Pramod Mehra, the Assistant Director of the Archives indicates that little has changed since 1923 in the form of record-keeping, a consciousness brought in by the colonial government. The strife over public access can be recounted from the time of the colonial government with differing views exercised by changing governor-generals. The archives, he states, function as a mediator between the creating agency such as the Ministries, and scholars. But, he insists, all who carry bona fide documents proving their identity as citizens have an inalienable right to enter the archives.
Technically therefore, there seem to be sufficient spaces for intervention by users, and in fact, as the earlier post states, the increase in the number and kind of users has in itself forced an expansion in the categories of users permitted. It would appear that this is the trend everywhere. Where archival records accidentally have non-historical functions, as in the Delhi Archives, the archive alters eventually to accommodate users and it would seem that generating such users and uses is the easier way to pragmatise the question of access.
The other mechanism is to find hooks within the system through which to enable access. Take the case of the Central Secretariat Library which is housed within the Secretariat complex in New Delhi. The Library sees itself as a repository of government records and documents, open to government employees by right, for any research they may want to conduct. As a transition from the colonial period, this library stores official documents that pertain to the past of the current state. Since the library views itself as open to the public for generalised reading, there is not much anxiety over making older books and documents available.
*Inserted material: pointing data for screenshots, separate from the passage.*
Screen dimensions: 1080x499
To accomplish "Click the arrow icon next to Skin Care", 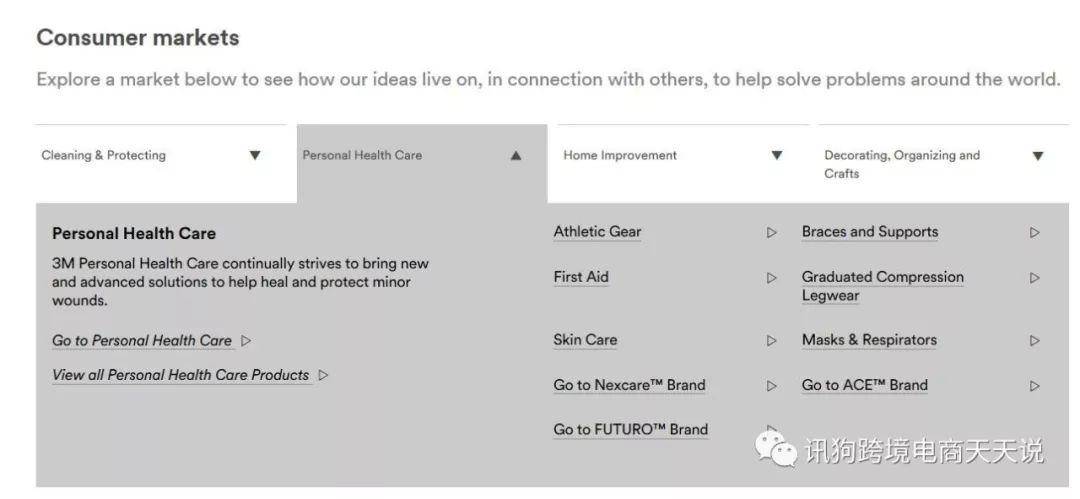I will click(771, 340).
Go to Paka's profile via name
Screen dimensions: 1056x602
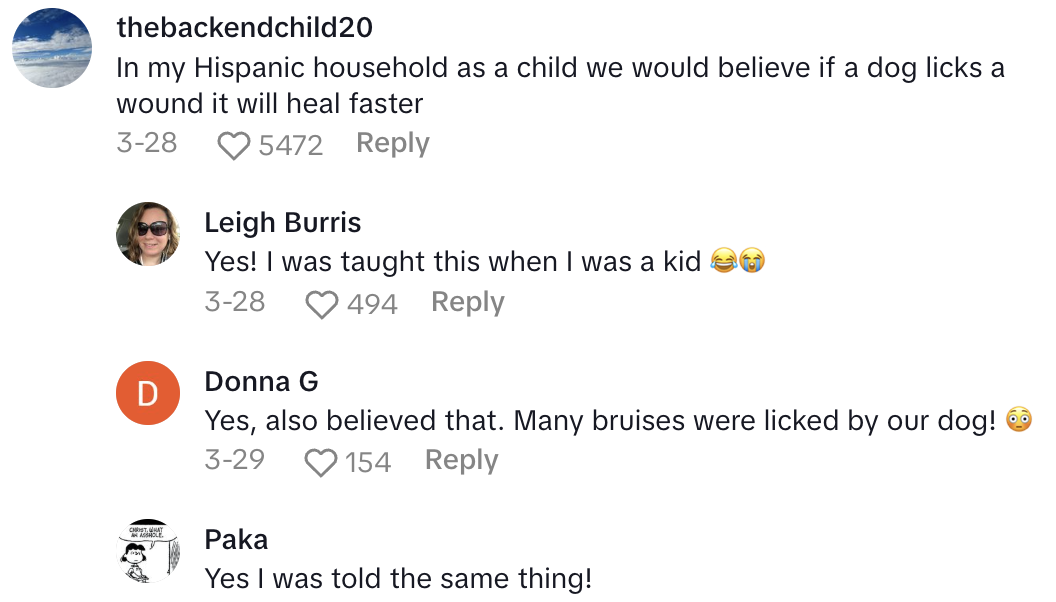click(x=236, y=540)
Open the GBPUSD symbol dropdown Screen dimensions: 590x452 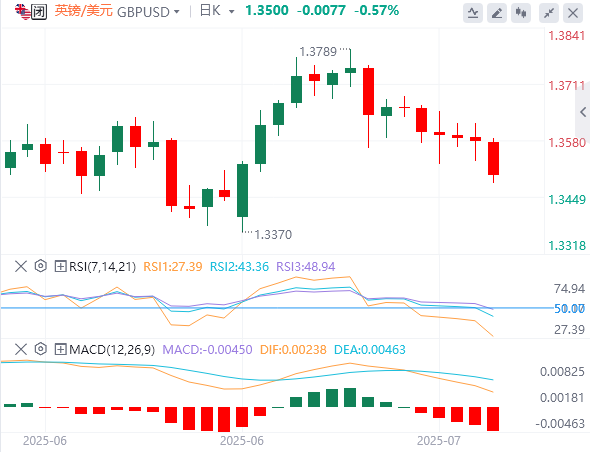click(148, 12)
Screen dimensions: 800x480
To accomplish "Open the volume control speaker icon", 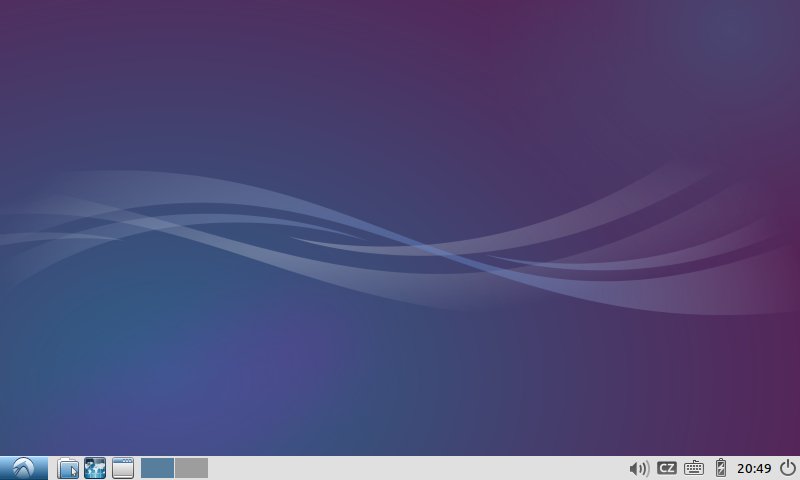I will [639, 468].
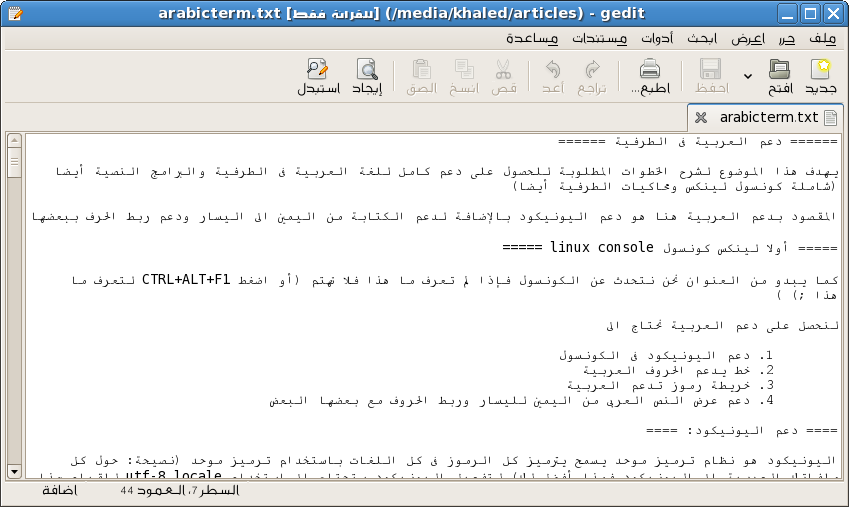Click the Copy (انسخ) toolbar icon
Screen dimensions: 849x507
[464, 70]
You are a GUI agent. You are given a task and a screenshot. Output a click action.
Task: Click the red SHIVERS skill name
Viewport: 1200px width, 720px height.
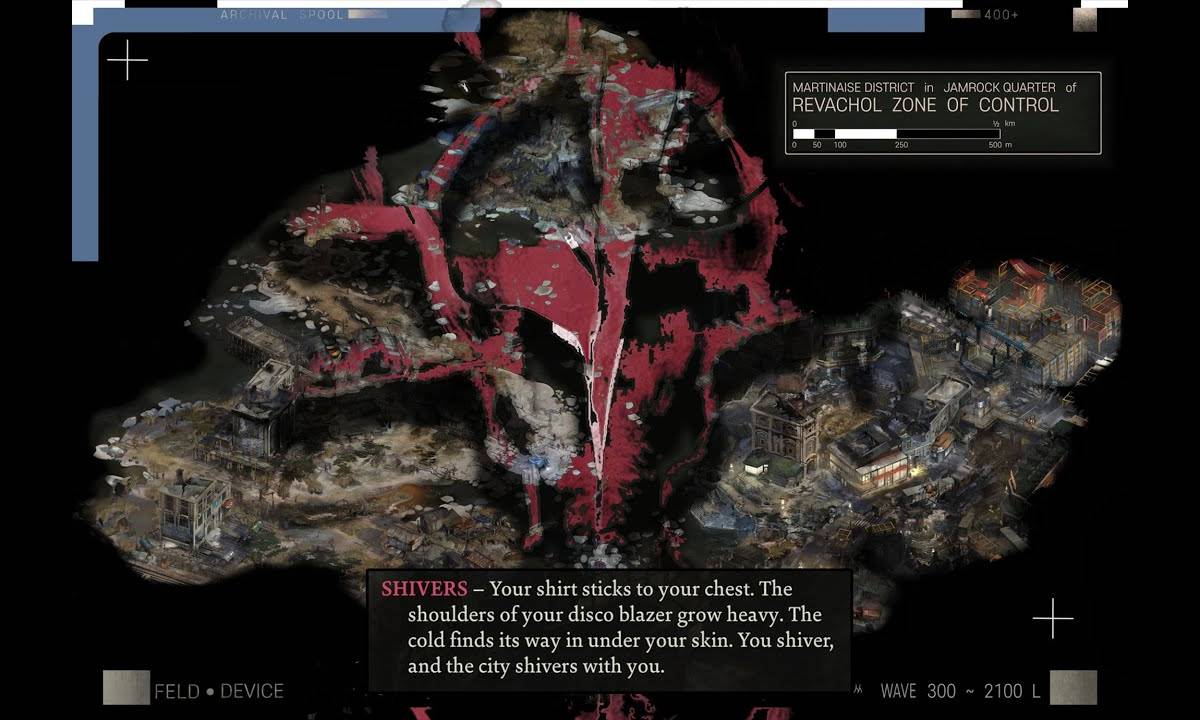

A student working on the North East, for instance, will find it cumbersome to enter the National Archives and to access maps of the region which may be far more easily traced in the Central Secretariat Library.
What is of even greater interest is that this is the library that holds any document acquired by a foreign entity in collaboration with a state institution. So, for instance, the online Digital South Asia Library, a consortium that is housed by the University of Chicago website, collected a range of literary works in Indian languages based on the compilations of a national librarian. A copy of this collection lies with the Central Secretariat, as do microfilms that have been received as part of an exchange programme with the British Library. The current director of this Library appears only too willing to encourage collaborations from historians towards the cataloguing of these collections, which once again are closed to the public merely because adequate cataloguing procedures are not in place. In an interview that appeared to open doors, he insisted that generating public pressure around the significance of the collection would work as a persuasive force, as evidence that the funds allocated for digitisation or preservation are in fact needed, and that an audience exists for such material.
It seems as though appealing to abstract principles of access, citizenship and rights calls forth nameless and immovable blocking mechanisms inbuilt in the state, whereas tinkering with minor functions that do not invoke its broader raison d’être allows one to enter unnoticed.